As much as I both want and need community, I am also leary of it. My faith journey has changed so much in the past several years and there are still very tender spots that I are wary of letting institutional/conversation church people touch. So I both want to be in community and am afraid to be in community with people who are following the box-God that no longer makes sense to me. And at heart, I am also very orthodox, so I get a bit freaked out when I go to the very liberal churches that talk about the jesus not being real. Picky, picky.

4. Who has been central in the development of your own personal theology and
what was it about that individual, (theologian, activist, writer, artist,
historical figure) which sparked your own growth?


My friend Dann Pantoja has acted as a pivot point in my spiritual life. He was one of the first Christians I met that didn't need me to agree with him theologically in order for us to have a deep spiritual friendship. Dann and his wife Joji were my landing pad when I was going through the "emerging transition" that Brian McLaren writes about in his first book, "A New Kind of Christian". Incidentally, that transition was going on at the same time a serious romantic relationship was breaking up, so I was a total mess. When he'd ask me how things were going spiritually, I used to tell Dann "me and God, we're good. But me and Jesus? We're not getting along so well right now". We'd laugh, but then not need to dissect why things weren't going well. That tremendous respect and freedom to journey along my own path helped me create space for my own voice.


5. How important is prayer to you? If it is important, what concern lies close?

Formal prayer or prayer times are not important to me. That said, I have a huge fondness for the Anglican liturgy and in particular, compline. I pray, instead, by breathing and living. I have at times undertaken the Examen, which I love and find extremely fruitful. As I said above, me and Jesus aren't doing so good these days, so prayer, or at least the "quiet time prayers" of my evangelical background, seems hypocritical.

Yet none of the above derogates from the fact that I am a born intercessor. When I am in spiritual situations with others, it feels natural to move to prayer. Nothing gets me fired up like freedom issues, or at least, that's what I call them. When I see people locked up spiritually, I can't help but pray. It's second nature.

Thanks for the questions, Connie. I've appreciated the chance to think and write.

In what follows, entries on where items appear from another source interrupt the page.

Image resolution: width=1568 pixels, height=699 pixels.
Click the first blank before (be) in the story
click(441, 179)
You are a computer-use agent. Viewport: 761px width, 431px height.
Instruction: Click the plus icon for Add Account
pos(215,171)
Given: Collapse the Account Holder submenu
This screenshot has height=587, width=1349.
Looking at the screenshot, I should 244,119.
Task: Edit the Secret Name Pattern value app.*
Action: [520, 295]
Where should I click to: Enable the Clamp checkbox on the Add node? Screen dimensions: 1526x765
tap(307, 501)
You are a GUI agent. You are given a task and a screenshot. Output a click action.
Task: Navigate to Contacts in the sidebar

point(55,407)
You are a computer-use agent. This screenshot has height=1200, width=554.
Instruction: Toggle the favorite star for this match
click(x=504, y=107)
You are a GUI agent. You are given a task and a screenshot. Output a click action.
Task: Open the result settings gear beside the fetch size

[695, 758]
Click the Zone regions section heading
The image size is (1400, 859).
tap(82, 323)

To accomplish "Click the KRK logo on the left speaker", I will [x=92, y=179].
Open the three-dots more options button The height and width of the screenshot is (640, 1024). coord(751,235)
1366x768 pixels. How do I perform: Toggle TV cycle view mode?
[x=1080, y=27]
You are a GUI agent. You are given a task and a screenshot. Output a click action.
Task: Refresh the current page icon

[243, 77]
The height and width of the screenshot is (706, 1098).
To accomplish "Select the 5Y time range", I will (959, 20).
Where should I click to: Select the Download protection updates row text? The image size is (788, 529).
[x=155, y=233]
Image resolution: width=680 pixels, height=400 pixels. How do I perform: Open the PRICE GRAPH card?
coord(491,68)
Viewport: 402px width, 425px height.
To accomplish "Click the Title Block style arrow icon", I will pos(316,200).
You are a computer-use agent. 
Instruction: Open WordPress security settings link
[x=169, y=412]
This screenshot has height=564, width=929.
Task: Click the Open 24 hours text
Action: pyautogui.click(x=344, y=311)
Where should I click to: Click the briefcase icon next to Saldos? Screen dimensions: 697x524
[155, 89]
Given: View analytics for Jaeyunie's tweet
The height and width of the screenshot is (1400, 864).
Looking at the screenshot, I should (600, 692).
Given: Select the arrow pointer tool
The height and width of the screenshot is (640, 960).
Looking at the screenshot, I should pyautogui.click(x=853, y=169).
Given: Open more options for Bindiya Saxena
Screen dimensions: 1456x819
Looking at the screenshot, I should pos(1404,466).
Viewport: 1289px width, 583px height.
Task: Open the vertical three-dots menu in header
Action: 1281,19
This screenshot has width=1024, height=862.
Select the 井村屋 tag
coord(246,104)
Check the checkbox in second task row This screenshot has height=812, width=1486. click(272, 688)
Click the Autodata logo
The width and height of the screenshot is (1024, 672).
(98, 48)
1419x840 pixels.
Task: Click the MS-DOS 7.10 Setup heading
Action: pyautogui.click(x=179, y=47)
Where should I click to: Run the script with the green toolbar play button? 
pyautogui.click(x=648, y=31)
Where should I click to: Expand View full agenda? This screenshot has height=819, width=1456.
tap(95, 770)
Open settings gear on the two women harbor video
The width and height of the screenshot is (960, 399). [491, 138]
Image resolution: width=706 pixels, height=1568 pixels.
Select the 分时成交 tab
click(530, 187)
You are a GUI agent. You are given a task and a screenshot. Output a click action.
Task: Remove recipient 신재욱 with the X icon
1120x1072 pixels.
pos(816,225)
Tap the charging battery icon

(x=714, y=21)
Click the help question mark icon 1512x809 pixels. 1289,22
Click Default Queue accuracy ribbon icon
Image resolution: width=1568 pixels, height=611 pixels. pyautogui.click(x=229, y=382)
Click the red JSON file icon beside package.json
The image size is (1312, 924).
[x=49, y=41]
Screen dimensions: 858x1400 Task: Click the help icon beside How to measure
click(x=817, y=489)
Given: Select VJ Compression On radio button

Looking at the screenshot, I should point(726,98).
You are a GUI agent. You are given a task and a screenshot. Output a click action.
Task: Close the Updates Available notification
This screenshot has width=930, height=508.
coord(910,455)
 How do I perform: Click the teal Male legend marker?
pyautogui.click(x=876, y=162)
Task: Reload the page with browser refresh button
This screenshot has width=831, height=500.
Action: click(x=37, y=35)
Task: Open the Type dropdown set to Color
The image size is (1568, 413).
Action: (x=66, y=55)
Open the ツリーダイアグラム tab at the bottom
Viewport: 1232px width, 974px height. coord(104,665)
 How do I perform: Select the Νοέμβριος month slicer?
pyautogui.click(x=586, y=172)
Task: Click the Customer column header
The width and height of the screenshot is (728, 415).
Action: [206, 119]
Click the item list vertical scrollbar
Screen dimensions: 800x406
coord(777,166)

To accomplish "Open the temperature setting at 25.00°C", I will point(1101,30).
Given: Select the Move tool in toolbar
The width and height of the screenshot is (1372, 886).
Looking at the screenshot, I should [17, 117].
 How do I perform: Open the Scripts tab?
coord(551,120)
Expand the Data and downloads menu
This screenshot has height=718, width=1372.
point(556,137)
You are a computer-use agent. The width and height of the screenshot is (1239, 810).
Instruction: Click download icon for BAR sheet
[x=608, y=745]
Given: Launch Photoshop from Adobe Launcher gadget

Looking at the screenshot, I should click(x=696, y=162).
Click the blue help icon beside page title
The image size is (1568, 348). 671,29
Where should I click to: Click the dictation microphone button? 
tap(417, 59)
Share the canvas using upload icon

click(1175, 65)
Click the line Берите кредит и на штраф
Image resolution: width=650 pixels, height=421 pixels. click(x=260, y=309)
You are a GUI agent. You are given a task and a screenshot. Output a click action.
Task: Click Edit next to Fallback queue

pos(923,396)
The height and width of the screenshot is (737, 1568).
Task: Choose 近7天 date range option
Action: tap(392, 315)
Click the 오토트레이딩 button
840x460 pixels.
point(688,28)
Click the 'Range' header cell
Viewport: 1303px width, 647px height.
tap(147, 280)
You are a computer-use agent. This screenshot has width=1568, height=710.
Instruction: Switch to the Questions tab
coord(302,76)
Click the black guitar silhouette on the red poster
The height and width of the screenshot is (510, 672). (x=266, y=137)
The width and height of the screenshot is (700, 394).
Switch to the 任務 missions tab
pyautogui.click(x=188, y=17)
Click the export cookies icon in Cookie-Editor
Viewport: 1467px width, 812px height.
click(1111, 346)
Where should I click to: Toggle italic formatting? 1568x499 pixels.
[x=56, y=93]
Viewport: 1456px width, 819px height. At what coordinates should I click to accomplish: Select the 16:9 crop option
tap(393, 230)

And because this is a meme, here are the so-called rules:

1. leave me a comment saying "interview me"
2. I will respond by asking you five questions, selected for you.
3. you will update your weblog with the answers to the questions.
4. you will include this explanation and offer to interview someone else in the same post.
5. when others comment asking to be interviewed you will ask them 5 questions.

Tuesday, July 05, 2005

not just semantics

I've been thinking today about the difference between the meanings of the words naming and labeling. I was talking with some close friends this morning about a recent experience I had and was struggling to tell them about what had happened. Once I got it out, I realized that I could simply name my experience; that is, tell my version of what had happened and tell them the feelings I had felt when the experience was happening. It felt clean and neutral. I didn't then need to go on to label the experience; that is, to determine whether it was good or bad, whether I had done the right thing or wrong thing, whether the other person was right, wrong or indifferent. I didn't need to pigeonhole the experience by labeling it. It's like I didn't start traipsing down the road of whether what happened was legitimate or not, but instead just accepted that it had happened and had had an impact on me. A much freer way of being, me thinks.

On an entirely different note, a friend gently mocked me today for going to a theological lecture tonight instead of to the movies...."wow, you really know how to party!". In truth, I'm too serious too often. How 'bout suggesting fun activites for me to loosen up? I'm open to *most* suggestions!